(Data excerpts)
===

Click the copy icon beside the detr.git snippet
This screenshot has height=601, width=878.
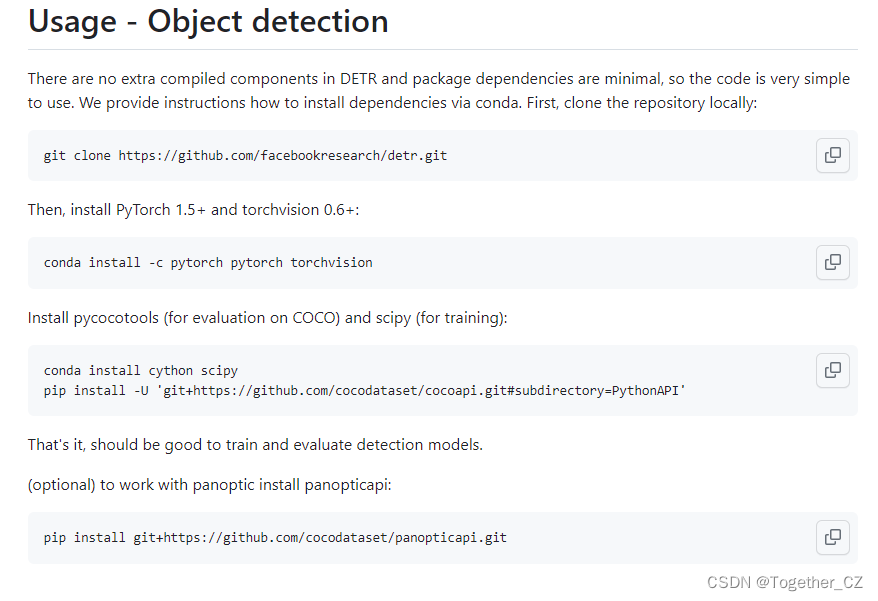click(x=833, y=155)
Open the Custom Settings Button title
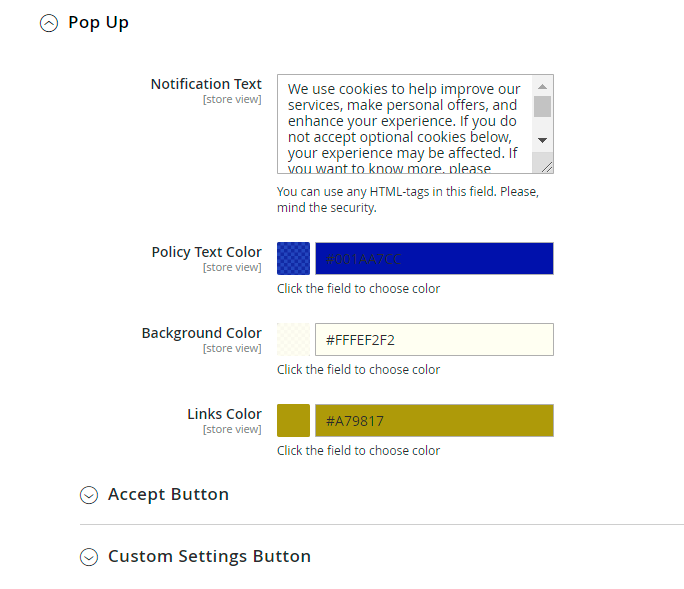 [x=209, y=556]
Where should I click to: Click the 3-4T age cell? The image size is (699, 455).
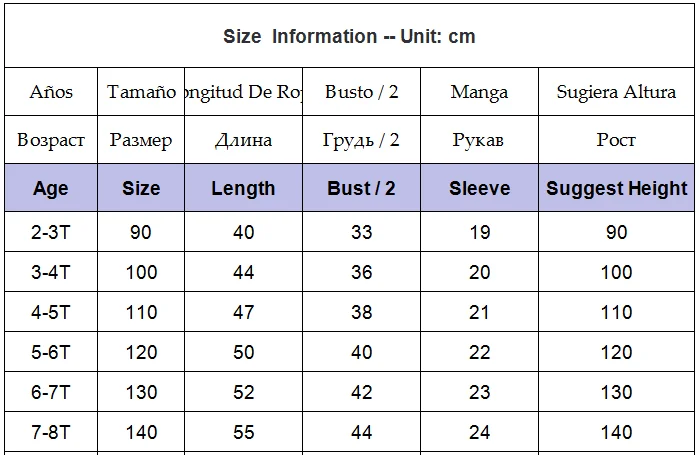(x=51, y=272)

===

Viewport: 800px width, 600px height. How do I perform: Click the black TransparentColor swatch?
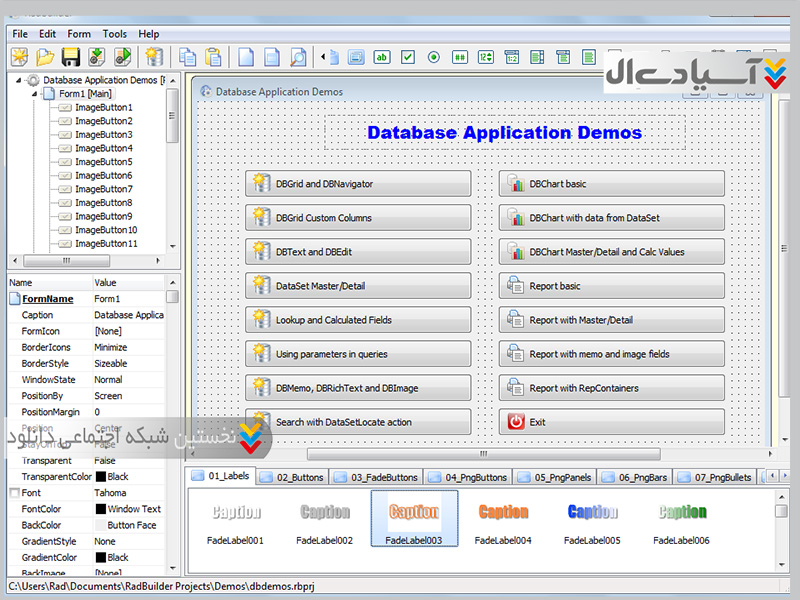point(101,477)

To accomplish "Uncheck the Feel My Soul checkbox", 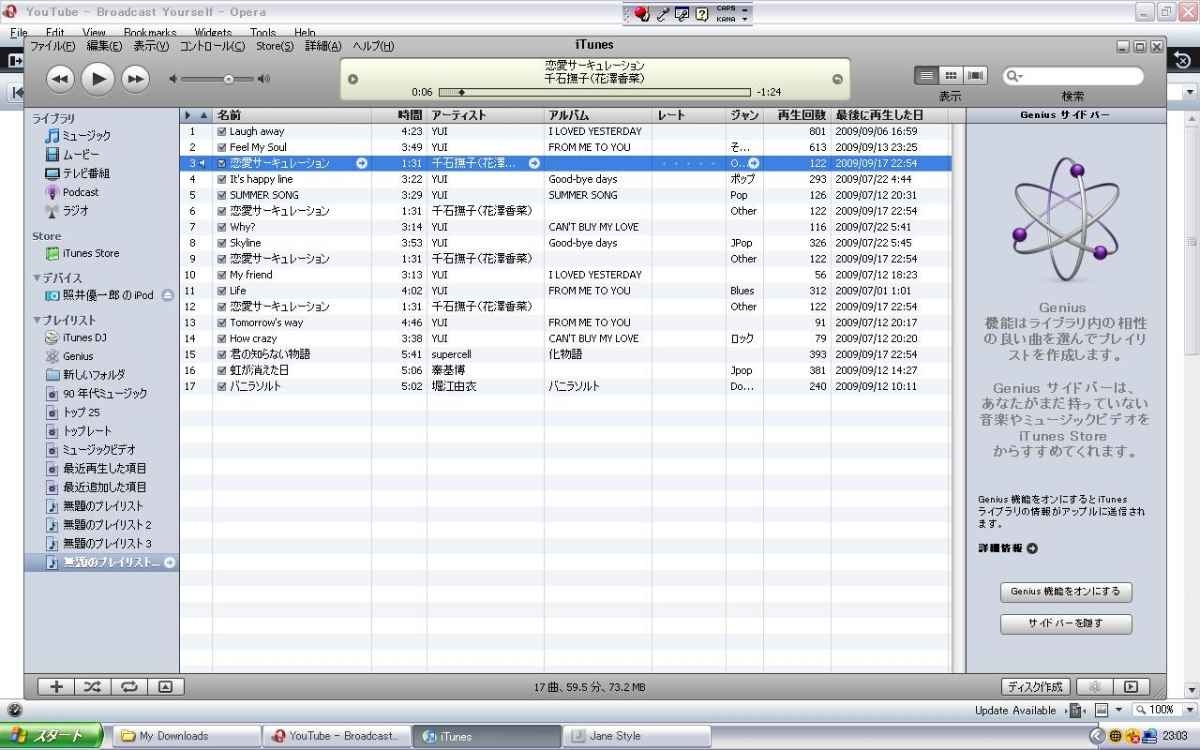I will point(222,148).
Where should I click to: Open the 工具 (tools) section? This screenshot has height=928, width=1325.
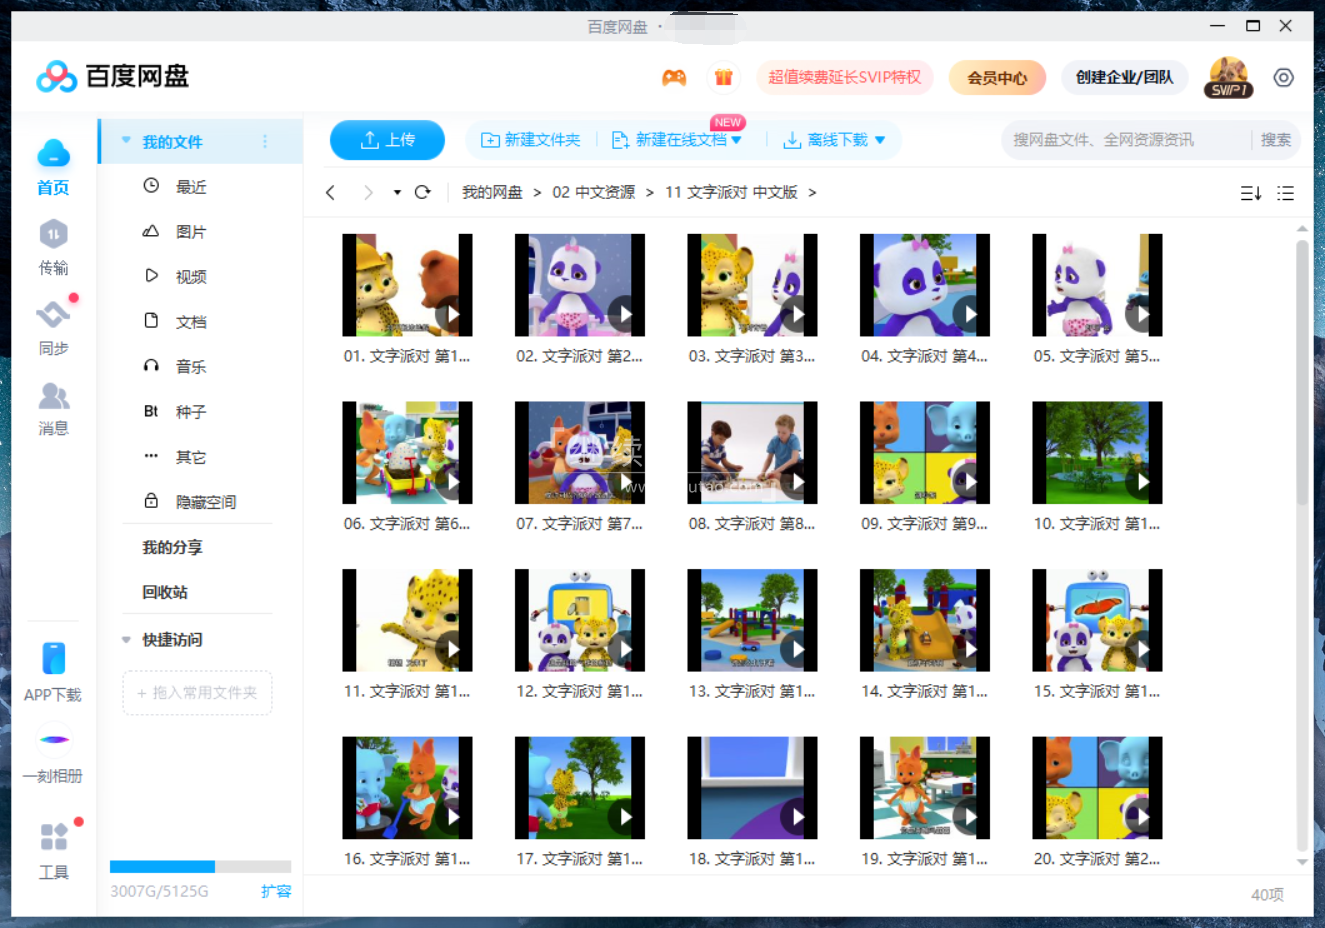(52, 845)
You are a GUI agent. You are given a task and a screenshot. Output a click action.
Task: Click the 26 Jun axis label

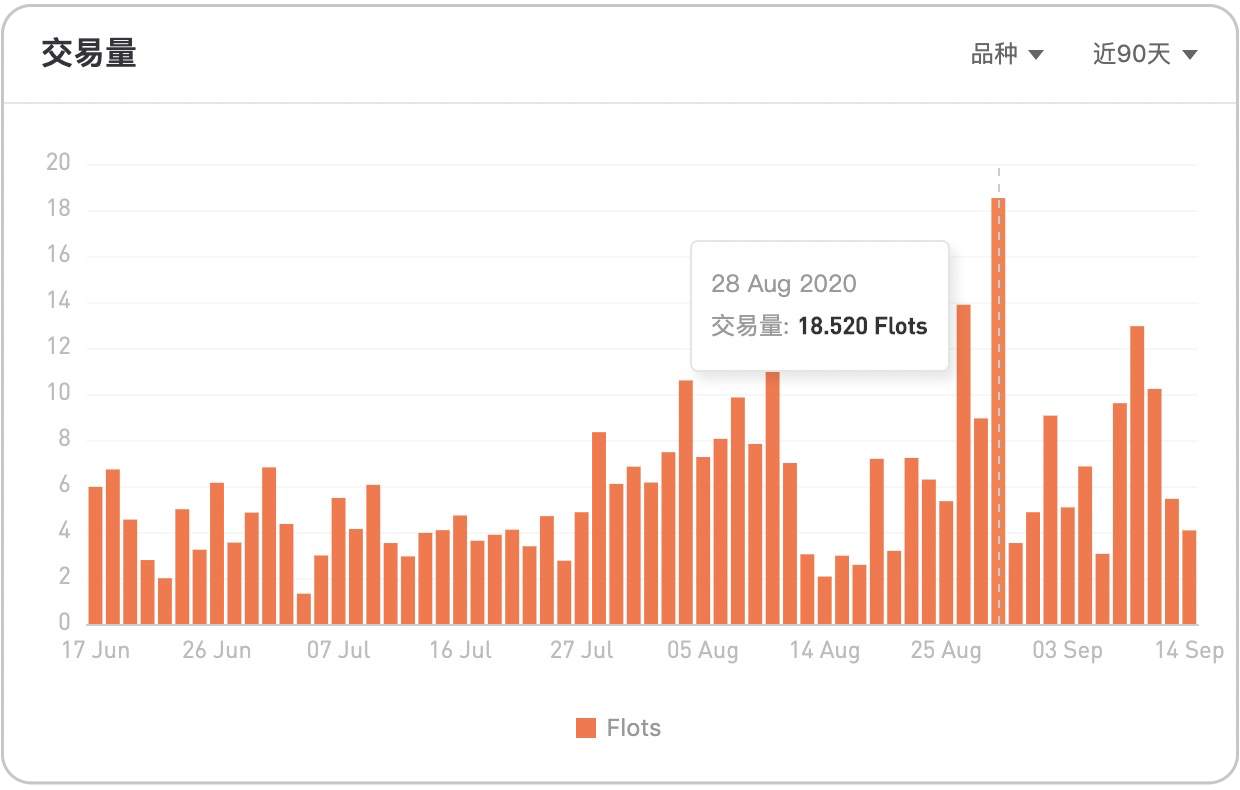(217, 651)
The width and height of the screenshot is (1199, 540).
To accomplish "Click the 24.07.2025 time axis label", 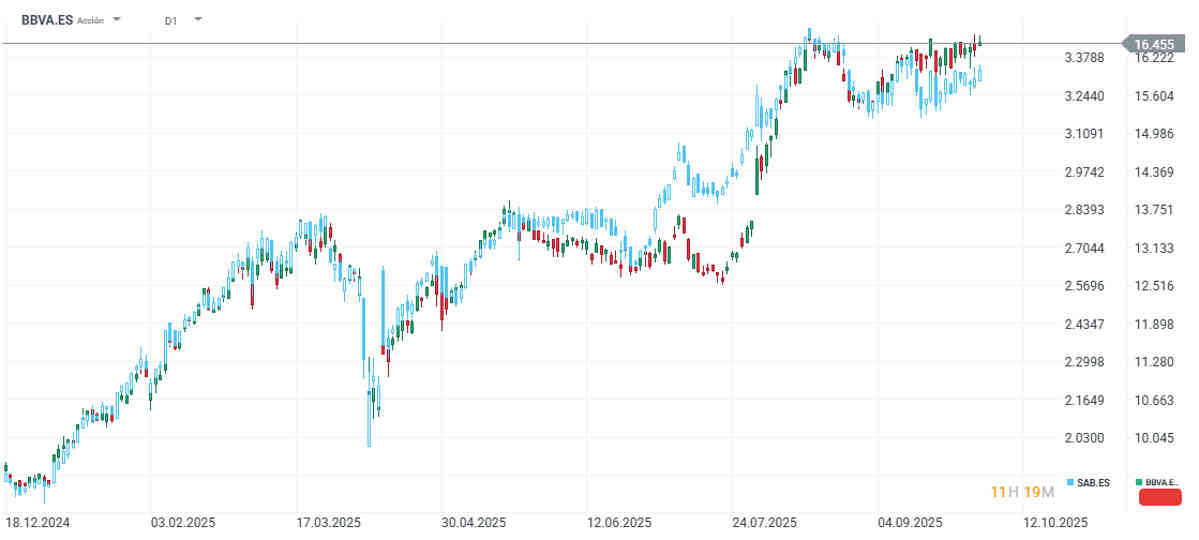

===

**YOUR OBJECTIVE:**
Look above for the line with "Task: Click the 26 Jun axis label", then print it and each line after it down to and including the line with "the 24.07.2025 time". Leave out the pictures and keep the wording exact.

**ANSWER BOX:**
Task: Click the 26 Jun axis label

(217, 651)
The width and height of the screenshot is (1199, 540).
To accomplish "Click the 24.07.2025 time axis label", 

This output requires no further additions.